The development of deep neural networks for image recognition inhales new life into already known areas of research in machine learning. One such area is domain adaptation. The essence of this adaptation is to train the model on the data from the source domain (source domain) so that it shows a comparable quality on the target domain (target domain). For example, the source domain can be synthetic data that can be “cheaply” generated, and the target domain is user photos. Then the task of domain adaptation is to train a model on synthetic data that will work well with “real” objects.

In the Vision@Mail.Ru machine vision group, we are working on various applied tasks, and among them there are often those for whom there is little training data. In these cases, the generation of synthetic data and the adaptation of the model trained on them can help greatly.

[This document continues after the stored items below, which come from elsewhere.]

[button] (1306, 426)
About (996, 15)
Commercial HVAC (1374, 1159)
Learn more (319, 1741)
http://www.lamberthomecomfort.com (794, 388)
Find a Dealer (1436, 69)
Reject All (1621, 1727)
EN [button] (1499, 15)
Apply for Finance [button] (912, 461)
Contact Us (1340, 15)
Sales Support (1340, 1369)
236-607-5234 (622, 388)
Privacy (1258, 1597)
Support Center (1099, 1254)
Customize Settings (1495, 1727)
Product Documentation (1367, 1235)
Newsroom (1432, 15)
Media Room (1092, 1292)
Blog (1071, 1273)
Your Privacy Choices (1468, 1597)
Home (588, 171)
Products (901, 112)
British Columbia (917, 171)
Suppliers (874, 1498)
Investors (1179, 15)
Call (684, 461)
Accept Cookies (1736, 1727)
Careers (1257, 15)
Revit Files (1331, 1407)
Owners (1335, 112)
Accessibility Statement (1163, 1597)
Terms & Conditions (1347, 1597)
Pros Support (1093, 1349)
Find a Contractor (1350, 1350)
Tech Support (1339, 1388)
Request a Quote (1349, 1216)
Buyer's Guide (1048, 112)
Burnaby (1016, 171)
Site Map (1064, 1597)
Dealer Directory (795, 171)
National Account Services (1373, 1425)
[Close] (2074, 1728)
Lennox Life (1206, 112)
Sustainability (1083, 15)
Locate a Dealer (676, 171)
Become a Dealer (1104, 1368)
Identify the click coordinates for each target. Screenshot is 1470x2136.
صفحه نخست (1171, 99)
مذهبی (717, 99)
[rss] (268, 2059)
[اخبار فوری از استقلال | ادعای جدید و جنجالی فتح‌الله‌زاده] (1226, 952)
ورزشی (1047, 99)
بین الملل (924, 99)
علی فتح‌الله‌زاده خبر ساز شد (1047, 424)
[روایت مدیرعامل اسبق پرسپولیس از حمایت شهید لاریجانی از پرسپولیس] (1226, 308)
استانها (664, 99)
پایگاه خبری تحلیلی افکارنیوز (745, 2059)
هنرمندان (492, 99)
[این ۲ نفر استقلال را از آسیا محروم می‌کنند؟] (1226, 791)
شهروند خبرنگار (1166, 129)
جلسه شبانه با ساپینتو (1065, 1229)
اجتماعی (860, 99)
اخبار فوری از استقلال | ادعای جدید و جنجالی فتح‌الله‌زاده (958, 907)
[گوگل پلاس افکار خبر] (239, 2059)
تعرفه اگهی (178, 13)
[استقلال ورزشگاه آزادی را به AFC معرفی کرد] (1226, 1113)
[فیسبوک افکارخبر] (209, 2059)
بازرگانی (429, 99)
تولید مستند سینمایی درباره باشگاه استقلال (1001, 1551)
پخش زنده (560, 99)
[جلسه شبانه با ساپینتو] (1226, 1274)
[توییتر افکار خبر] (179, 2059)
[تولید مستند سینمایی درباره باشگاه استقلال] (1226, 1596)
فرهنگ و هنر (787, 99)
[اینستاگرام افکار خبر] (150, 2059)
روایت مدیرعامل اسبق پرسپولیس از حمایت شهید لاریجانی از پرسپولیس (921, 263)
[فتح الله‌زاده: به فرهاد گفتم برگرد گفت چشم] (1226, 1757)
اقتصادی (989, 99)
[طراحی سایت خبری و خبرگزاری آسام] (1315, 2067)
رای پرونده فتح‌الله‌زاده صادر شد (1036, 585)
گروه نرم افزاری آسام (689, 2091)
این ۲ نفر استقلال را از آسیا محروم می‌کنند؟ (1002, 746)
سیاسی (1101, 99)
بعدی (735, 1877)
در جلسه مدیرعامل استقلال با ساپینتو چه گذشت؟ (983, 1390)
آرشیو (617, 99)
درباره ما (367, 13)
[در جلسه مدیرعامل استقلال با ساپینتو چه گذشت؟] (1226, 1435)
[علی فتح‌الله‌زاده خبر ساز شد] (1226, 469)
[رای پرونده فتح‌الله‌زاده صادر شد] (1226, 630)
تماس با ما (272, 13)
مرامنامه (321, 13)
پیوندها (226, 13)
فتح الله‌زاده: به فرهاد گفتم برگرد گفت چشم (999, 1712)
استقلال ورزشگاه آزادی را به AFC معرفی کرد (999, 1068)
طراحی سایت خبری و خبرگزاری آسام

A good applied example of such an approach is the problem of detecting and recognizing products on the shelves in a store. Obtaining photos of such shelves and their markings are quite labor-intensive, but they can be simply generated. Therefore, we decided to dive deeper into the topic of domain adaptation.

Studies in domain adaptation address issues of using the previous experience accumulated by the neural network in a new task. Will the network be able to isolate some features from the source domain and use them in the target domain? Although the neural network in machine learning is only remotely related to neural networks in the human brain, the Holy Grail of artificial intelligence researchers is teaching the neural networks the capabilities that a person has. And people are able to use previous experience and accumulated knowledge to understand new concepts.

In addition, domain adaptation can help solve one of the fundamental problems of deep learning: to train large networks with high recognition quality, a very large amount of data is needed, which in practice is not always available. One solution may be to use domain adaptation methods on synthetic data that can be generated in virtually unlimited quantities.

Quite often in applied tasks there is a case when data are available only from one domain for learning, and the model must be applied on another domain. For example, a network that determines the aesthetic quality of a photograph can be trained on a database available on the web, collected from the site of amateur photographers. And it is planned to use this network on ordinary photos, the quality level of which is on average different from the level of a photo from a specialized photo site. As a solution, you can consider adapting the model to ordinary unpartitioned photos.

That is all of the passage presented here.